Welcome to The Observer Innovation section’s new interview series, Changing the World. Every week, we’ll talk to an innovator, entrepreneur, and/or company that is making the world better through science, business, and technology.
The technology of fabricating information online has come a long way. Nowadays, not only do we have fake Twitter accounts and photoshopped news images, but we also have fake videos—and deepfake videos, which are ultra-realistic videos synthesized using machine learning algorithms.
Most deepfake videos are created using a subset of machine learning algorithms called generative neural network architectures, such as auto-encoders or generative adversarial networks (GANs). They can and have already been used for nefarious purposes, and as a serious security risk, they’ve inspired a new class of startups focused on identifying and taking them down. One such firm is Cyabra, an 11-person team made up of veteran cybersecurity experts from the Israeli Defense Forces’ Special Operations Department. The company currently has dozens of corporate clients in the U.S.

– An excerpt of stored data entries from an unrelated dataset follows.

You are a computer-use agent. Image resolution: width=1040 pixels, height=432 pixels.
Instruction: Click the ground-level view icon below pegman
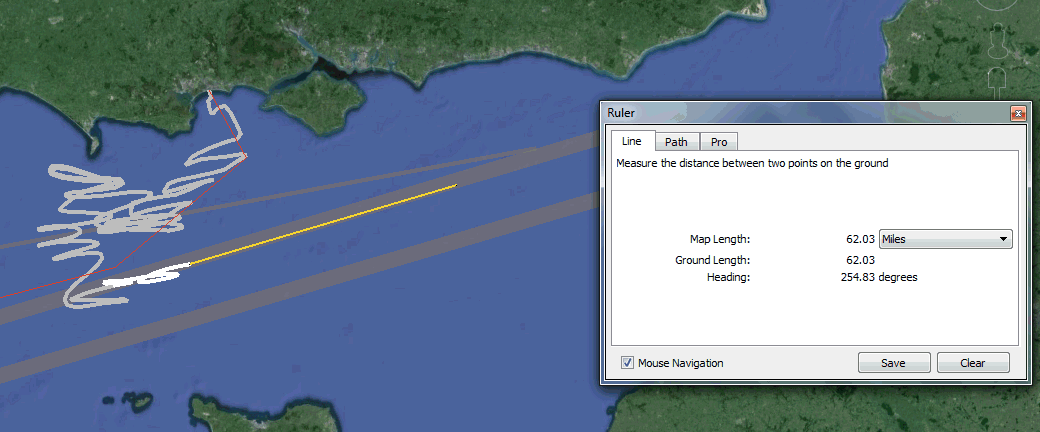coord(996,79)
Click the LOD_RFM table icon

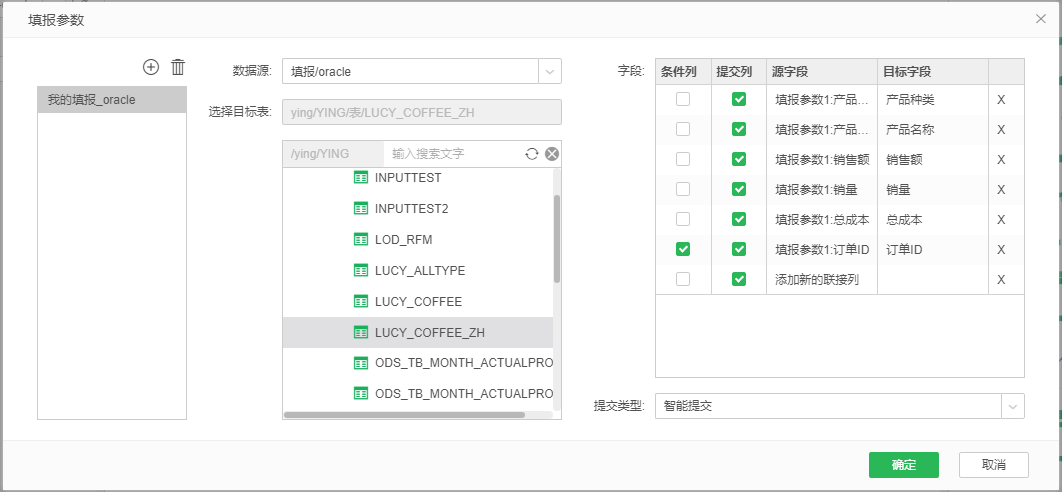pos(362,239)
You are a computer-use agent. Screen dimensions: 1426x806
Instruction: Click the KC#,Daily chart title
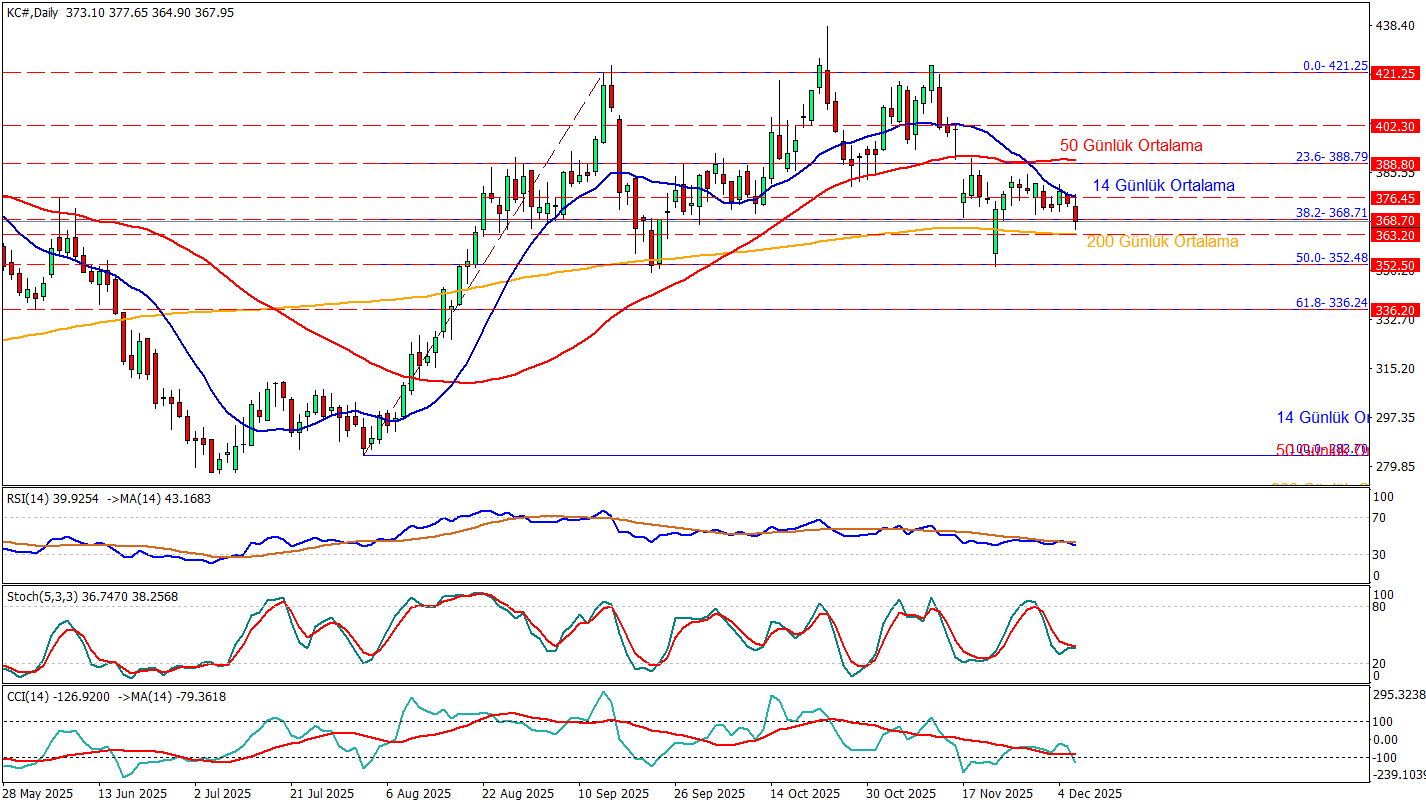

“What we are giving the world is a better way to distinguish real and fake information campaigns and communities online,” said Yossef Daar, Cyabra’s cofounder and chief product officer.
In a recent interview with Observer, Daar explained how Cyabra’s algorithm works, why deepfake videos are increasingly difficult to detect, and the threat of disinformation “pyramids” we constantly face on the internet.
Deepfake is a term commonly used in describing misinformation nowadays. Can you briefly explain how deepfake technology has evolved over time? What’s the main challenge in detecting it?
In 2017, the internet saw the first appearance of deepfakes. These manipulated videos used a family of algorithms called autoencoders. An example of these kinds of algorithms is face swap.
One year ago, as the threat of deepfakes became greater, Cyabra began developing advanced technology to detect the ever-evolving technology of deepfakes. Face swap and reenactment deepfakes were direct extensions of Cyabra’s detection technology. In 2018, we began seeing more complex videos using generative adversarial networks (GAN)—a class of machine learning that bad actors use to create realistic images.
In late 2019, Facebook released a dataset called the Deepfake Detection Challenge Dataset, which included more than 100,000 deepfake videos, for developers worldwide to test and improve their detection technology. Those videos have the largest variance of methods and parameters today.
How does Cyabra’s detection tool work? How accurate can it get?
Our solution focuses on detecting generative adversarial networks (GAN). We created an algorithm called Facial Reenactment Manipulation (FAM) that can differentiate between a real photo and a fake photo created with GAN. This is a mechanism that gives you the ability to get more parameters out of the video, instead of just relying on frame by frame.
In terms of accuracy, Cyabra’s deepfake detection technology is able to identify 91 percent of fake videos and images, and 98 percent real ones.
As for the campaign authenticator, we have 90 percent accuracy rate for specific profile analysis, depending on the social media platform.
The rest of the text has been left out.